- Born: 7 September 1921 Berlin, Germany
- Died: 3 March 2007 (aged 85)
- Occupation: Film director
- Years active: 1955 – 1961

= Peter Gorski =

German film director

Peter Gorski (7 September 1921 – 3 March 2007) was a German film director.

==Early life==
Peter Gorski was born in Berlin, and was adopted in 1949 by the famous German actor Gustaf Gründgens.

==Career==
Gorski started his career in 1955 as the assistant director for the film Ripening Youth.

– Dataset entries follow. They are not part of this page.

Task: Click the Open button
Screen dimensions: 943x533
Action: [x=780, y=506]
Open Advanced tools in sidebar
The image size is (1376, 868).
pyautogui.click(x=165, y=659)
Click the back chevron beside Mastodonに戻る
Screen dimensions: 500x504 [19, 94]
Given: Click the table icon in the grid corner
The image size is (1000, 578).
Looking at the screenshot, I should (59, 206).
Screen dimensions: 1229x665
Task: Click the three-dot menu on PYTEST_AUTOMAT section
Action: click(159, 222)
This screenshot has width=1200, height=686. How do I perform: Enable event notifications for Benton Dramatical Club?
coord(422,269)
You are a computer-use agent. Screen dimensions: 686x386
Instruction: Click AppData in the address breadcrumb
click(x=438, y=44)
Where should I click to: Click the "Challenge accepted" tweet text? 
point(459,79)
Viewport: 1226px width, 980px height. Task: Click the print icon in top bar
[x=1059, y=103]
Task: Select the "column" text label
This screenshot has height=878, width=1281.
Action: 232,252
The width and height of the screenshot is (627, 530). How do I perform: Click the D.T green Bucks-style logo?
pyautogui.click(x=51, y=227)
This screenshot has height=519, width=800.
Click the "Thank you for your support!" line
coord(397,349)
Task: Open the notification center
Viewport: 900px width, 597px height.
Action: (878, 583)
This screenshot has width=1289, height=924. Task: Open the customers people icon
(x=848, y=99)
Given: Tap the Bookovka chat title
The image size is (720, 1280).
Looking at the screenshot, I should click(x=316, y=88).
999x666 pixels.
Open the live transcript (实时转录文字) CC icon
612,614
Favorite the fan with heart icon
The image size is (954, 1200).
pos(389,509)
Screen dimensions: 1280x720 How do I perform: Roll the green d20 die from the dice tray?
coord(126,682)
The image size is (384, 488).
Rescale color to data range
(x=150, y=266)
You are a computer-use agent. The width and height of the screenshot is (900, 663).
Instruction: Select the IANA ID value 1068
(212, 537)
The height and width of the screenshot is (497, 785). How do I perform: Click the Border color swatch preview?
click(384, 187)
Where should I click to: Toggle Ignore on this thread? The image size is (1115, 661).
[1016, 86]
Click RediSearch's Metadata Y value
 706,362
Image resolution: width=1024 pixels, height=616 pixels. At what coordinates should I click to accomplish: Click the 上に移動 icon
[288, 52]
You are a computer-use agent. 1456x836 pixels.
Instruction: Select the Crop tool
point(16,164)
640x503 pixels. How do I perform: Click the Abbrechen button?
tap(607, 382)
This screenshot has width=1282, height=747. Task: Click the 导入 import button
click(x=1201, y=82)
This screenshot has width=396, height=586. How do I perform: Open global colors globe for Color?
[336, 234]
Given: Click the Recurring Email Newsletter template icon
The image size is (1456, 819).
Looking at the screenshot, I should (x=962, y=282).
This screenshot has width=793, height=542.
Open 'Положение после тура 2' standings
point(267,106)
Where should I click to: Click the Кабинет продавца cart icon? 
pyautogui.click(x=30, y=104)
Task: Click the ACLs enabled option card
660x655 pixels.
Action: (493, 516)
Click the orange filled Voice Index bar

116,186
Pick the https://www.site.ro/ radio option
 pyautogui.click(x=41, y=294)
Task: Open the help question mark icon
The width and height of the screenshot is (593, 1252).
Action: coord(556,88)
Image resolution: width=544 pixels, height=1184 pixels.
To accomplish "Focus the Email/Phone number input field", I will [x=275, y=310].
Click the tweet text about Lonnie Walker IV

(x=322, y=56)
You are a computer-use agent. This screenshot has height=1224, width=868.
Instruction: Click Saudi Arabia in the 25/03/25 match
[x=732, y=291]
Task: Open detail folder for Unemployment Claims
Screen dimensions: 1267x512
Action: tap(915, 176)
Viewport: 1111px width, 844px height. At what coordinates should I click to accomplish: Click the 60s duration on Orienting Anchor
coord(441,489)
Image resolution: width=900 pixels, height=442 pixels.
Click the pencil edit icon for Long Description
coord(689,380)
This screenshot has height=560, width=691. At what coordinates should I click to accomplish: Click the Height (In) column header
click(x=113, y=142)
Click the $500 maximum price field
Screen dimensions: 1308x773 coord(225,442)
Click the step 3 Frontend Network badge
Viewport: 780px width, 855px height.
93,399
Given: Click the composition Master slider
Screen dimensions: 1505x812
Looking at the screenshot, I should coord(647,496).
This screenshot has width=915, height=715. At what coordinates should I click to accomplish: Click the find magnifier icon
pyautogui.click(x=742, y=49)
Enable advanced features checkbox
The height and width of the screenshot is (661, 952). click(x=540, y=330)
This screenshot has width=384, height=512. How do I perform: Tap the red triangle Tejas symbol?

In 1960 Gorski directed the film Faust, based on Goethe's Faust and adapted from the theater production at the Deutsches Schauspielhaus in Hamburg. The film starred his adoptive father Gustaf Gründgens as Mephistopheles, and was chosen as West Germany's official submission to the 33rd Academy Awards for Best Foreign Language Film, but did not manage to receive a nomination. The film also won Gorski a Deutscher Filmpreis for an Outstanding Documentary or Cultural Film in 1961.

==Lawsuit==
In 1968, Peter Gorski, as Gustaf Gründgens’ sole heir, sued the Nymphenburger Verlagsbuchhandlung which had published the novel Mephisto, which was loosely based on the life of his adoptive father. The Federal Constitutional Court of Germany ruled that Gründgens’ personal freedom was more important than the freedom of art.